------ GIVEN ENTRIES ------
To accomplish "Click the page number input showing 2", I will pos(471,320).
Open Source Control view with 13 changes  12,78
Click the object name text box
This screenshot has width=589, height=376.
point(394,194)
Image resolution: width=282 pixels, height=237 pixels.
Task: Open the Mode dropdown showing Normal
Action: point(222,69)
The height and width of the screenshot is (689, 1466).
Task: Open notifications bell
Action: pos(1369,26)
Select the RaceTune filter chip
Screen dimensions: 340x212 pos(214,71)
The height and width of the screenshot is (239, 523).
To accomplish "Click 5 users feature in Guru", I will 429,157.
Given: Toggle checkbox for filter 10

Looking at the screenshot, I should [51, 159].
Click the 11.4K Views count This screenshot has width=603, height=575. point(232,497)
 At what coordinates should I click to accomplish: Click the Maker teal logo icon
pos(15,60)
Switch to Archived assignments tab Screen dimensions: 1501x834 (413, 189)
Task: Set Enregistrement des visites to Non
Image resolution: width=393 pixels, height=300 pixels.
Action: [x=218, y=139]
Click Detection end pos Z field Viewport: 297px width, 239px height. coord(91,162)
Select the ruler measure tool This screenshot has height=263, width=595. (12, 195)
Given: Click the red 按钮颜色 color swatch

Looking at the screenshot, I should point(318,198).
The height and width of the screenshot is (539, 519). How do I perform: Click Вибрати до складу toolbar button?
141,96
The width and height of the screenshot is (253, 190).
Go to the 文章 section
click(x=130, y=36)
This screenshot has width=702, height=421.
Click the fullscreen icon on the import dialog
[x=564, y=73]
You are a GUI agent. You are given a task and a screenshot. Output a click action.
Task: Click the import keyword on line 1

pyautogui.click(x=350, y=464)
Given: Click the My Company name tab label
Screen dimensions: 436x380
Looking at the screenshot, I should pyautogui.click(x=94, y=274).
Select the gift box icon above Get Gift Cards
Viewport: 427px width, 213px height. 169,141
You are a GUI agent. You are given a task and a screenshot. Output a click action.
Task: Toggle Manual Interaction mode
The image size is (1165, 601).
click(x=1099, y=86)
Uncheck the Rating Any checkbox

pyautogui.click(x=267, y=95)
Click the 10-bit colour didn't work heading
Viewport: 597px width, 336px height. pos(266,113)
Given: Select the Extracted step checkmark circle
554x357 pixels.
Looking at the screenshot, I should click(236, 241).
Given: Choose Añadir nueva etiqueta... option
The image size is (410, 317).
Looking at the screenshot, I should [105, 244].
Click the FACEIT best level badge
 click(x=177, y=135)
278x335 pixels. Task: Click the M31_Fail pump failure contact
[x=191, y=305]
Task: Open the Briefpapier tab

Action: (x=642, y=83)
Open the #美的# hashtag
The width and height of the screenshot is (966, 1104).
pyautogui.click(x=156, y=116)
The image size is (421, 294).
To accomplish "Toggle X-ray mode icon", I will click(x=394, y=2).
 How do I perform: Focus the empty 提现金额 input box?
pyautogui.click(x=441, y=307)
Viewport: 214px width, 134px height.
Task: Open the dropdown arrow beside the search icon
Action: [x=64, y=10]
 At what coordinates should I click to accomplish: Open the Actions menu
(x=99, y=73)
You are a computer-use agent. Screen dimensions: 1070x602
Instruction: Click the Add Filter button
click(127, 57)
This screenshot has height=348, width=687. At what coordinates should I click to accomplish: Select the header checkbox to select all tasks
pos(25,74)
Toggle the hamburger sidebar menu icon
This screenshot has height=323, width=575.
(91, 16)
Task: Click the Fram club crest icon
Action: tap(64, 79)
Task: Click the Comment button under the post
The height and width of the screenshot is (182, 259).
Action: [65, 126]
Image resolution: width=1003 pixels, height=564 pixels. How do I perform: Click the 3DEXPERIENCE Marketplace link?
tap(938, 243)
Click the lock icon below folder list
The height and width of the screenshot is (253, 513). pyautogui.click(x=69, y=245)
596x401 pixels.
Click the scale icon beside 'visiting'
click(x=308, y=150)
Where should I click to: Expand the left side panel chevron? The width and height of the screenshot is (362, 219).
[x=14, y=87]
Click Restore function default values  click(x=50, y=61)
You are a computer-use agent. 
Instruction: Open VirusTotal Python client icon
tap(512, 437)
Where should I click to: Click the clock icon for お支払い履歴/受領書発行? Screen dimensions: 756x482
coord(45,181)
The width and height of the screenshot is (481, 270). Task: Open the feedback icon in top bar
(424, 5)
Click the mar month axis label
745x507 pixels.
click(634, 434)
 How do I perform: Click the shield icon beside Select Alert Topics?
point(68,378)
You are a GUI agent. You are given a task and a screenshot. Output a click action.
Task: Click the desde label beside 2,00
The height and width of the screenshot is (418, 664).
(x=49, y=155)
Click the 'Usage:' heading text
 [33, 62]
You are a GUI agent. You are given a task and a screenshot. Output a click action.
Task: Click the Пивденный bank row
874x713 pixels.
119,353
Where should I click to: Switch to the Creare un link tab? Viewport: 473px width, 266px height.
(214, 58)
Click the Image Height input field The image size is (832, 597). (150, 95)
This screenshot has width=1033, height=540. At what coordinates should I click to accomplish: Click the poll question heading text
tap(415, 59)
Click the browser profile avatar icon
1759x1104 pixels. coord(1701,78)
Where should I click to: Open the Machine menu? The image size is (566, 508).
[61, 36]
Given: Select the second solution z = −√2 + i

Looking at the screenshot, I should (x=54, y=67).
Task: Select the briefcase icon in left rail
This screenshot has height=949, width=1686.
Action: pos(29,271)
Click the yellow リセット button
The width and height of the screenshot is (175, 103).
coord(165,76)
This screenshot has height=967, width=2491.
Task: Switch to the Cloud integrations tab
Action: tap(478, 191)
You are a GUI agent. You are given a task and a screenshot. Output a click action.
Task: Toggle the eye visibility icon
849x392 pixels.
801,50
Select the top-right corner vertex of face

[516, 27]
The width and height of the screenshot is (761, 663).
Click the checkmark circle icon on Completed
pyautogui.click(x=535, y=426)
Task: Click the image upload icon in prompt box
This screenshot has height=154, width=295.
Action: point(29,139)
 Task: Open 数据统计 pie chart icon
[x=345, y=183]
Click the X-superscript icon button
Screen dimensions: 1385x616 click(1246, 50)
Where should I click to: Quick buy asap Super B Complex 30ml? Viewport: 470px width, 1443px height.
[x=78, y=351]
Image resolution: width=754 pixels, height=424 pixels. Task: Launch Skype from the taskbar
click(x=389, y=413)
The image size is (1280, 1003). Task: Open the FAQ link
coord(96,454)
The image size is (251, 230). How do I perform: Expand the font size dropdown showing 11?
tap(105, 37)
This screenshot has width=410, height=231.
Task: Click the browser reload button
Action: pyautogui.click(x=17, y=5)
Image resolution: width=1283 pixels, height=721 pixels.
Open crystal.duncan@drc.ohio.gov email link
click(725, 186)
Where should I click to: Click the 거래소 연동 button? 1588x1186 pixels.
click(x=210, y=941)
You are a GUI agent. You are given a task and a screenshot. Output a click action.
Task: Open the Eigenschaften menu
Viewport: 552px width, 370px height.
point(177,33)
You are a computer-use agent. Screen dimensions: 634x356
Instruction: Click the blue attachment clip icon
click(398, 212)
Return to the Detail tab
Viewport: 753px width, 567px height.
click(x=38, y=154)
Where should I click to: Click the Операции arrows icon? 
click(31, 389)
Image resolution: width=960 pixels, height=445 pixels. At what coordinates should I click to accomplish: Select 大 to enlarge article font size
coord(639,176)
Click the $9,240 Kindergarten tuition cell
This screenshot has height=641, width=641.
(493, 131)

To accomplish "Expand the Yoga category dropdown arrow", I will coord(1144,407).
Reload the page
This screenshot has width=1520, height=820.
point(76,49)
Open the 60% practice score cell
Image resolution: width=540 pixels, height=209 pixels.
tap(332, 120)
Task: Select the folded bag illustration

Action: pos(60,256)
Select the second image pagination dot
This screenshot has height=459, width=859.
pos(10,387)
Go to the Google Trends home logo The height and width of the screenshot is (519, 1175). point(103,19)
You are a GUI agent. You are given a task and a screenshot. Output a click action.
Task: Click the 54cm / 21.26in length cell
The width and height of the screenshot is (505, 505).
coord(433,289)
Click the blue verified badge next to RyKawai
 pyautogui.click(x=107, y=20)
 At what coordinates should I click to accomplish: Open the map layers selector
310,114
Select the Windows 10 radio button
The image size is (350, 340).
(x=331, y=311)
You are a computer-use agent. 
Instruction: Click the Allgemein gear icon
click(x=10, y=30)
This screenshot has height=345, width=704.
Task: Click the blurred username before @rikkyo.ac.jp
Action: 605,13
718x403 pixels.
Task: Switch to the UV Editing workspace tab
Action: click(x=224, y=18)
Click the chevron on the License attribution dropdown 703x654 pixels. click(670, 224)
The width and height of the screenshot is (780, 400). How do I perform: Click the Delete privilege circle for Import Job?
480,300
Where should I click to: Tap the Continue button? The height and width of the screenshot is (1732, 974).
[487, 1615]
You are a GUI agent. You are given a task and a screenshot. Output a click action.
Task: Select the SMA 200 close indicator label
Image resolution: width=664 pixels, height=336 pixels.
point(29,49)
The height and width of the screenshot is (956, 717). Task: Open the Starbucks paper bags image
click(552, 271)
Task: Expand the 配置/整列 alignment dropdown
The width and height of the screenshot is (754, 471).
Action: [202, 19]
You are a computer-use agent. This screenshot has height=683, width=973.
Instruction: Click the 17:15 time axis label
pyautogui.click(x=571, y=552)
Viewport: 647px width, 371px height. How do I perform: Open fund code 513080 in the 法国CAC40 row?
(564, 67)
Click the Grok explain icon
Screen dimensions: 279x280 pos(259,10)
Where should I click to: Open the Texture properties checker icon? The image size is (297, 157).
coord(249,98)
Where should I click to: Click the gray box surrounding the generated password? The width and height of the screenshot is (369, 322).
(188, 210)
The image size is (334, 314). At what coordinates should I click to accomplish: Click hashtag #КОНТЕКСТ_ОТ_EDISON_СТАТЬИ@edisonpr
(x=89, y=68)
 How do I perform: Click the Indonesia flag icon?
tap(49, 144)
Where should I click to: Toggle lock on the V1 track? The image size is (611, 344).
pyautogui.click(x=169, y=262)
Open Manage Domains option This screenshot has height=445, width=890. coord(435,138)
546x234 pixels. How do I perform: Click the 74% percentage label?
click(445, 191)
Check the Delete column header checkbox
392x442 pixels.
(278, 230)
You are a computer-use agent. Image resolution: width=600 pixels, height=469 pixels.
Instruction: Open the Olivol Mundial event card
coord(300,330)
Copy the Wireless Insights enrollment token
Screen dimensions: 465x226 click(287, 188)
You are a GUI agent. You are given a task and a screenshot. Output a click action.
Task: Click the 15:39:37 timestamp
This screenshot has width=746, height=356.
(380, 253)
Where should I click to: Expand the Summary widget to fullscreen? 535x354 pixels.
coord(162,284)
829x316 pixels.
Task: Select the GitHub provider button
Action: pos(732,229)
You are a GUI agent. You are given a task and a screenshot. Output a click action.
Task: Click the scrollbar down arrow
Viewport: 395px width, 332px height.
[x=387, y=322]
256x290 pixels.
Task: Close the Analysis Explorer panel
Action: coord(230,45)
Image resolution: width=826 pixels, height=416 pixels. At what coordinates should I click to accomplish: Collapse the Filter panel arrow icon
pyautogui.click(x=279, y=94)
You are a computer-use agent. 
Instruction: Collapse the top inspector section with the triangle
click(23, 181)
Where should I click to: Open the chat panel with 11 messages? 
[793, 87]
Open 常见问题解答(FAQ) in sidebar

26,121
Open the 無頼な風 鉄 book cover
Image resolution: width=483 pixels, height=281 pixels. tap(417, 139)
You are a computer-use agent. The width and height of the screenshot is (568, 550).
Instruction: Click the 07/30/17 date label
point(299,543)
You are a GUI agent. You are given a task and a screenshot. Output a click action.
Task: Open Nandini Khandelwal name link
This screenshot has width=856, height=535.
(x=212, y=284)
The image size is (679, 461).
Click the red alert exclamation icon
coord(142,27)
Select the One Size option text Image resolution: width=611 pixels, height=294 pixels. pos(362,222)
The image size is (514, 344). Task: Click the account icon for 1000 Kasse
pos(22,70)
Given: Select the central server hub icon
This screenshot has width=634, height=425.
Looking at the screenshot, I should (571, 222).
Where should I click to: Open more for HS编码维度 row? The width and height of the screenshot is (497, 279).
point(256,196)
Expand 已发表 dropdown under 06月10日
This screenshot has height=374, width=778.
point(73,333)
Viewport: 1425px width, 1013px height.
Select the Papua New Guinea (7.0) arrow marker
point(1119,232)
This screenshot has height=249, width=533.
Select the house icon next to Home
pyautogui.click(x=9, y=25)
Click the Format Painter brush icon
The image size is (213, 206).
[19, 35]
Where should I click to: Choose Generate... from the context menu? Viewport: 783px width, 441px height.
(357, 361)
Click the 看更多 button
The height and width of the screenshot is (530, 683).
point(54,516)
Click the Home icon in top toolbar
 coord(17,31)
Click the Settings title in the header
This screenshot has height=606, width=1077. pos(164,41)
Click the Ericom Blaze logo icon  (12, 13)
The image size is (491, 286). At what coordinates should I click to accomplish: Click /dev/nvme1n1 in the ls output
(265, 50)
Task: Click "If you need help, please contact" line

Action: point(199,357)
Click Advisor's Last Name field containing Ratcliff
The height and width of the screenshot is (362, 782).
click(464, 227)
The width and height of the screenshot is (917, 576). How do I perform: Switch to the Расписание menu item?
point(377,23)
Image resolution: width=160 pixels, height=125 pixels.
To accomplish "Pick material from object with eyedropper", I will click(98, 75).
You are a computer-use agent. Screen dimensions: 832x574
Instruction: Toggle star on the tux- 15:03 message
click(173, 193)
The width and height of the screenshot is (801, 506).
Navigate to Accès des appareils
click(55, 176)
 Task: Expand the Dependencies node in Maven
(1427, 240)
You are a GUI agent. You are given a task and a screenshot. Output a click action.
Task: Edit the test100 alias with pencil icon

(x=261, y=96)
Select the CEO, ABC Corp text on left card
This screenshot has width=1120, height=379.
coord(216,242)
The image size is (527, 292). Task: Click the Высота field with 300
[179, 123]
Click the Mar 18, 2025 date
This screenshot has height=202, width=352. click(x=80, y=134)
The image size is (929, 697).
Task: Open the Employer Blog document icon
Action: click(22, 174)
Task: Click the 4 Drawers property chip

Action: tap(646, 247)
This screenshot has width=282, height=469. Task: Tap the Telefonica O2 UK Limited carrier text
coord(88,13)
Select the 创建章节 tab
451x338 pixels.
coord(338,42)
------
▸ DIRECTIONS
Search the lines above for the string "computer" and copy each line that has it.

▸ WRITTEN SOLUTION
You are a computer-use agent. Screen dimensions: 1070x602
You are a computer-use agent. 
You are a computer-use agent. Screen dimensions: 634x356
You are a computer-use agent. 
You are a computer-use agent. This screenshot has height=683, width=973.
You are a computer-use agent. Image resolution: width=600 pixels, height=469 pixels.
You are a computer-use agent. 
You are a computer-use agent. The width and height of the screenshot is (568, 550).
You are a computer-use agent. Screen dimensions: 832x574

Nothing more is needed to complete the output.